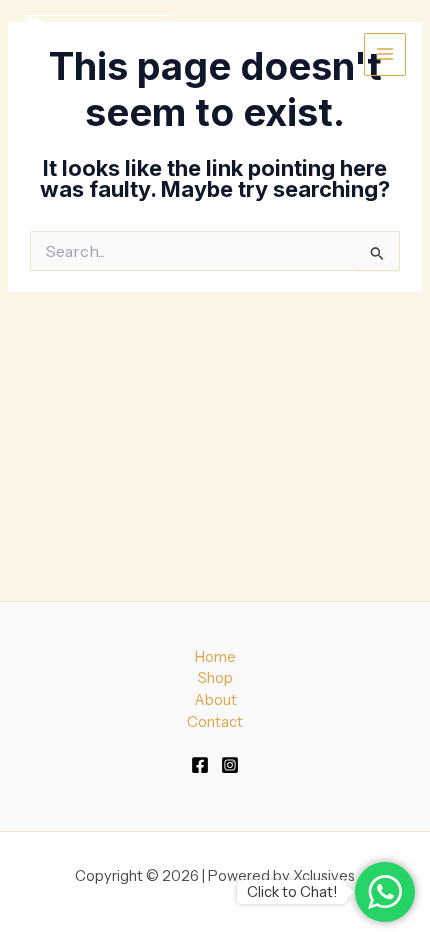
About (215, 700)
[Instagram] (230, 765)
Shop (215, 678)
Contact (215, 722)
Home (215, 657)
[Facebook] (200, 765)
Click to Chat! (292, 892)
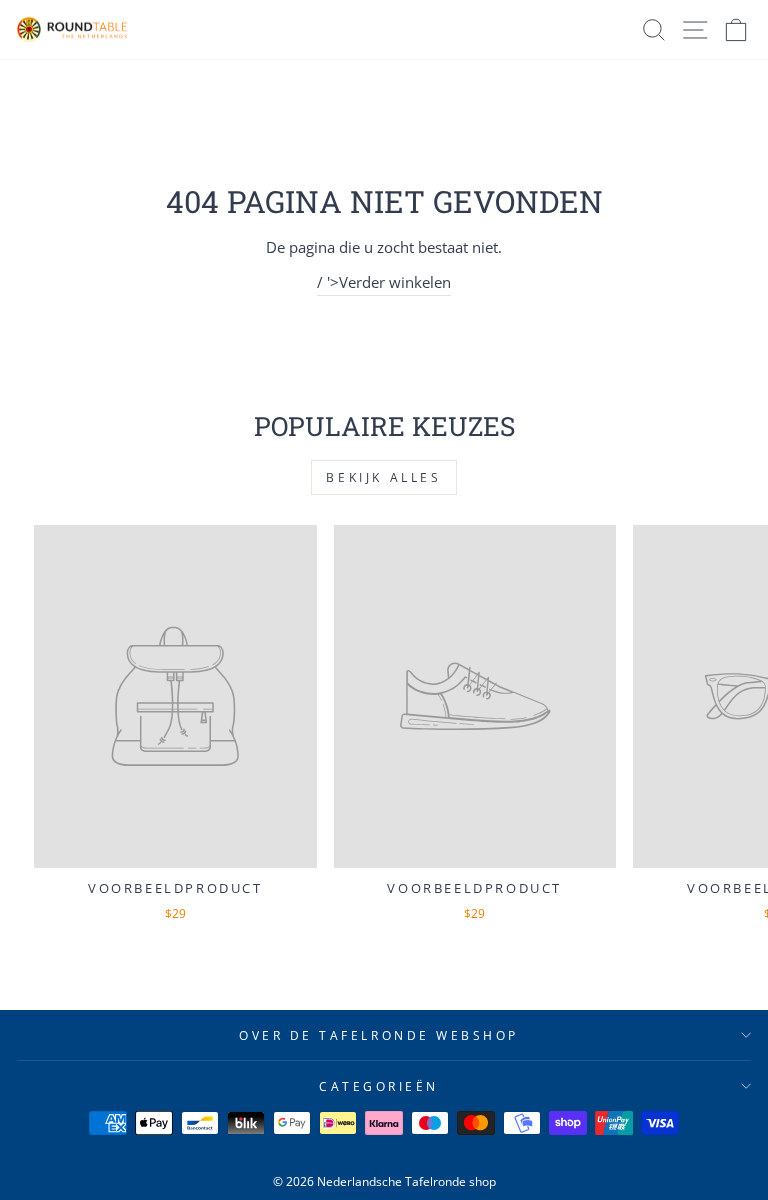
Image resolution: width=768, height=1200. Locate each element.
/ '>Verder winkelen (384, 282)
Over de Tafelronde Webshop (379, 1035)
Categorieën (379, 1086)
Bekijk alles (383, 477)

----------------------------------------

**Your task**. Return the entries above exactly, skipping any images.

**Response to the task**.
About (215, 700)
[Instagram] (230, 765)
Shop (215, 678)
Contact (215, 722)
Home (215, 657)
[Facebook] (200, 765)
Click to Chat! (292, 892)
Image resolution: width=768, height=1200. Locate each element.
/ '>Verder winkelen (384, 282)
Over de Tafelronde Webshop (379, 1035)
Categorieën (379, 1086)
Bekijk alles (383, 477)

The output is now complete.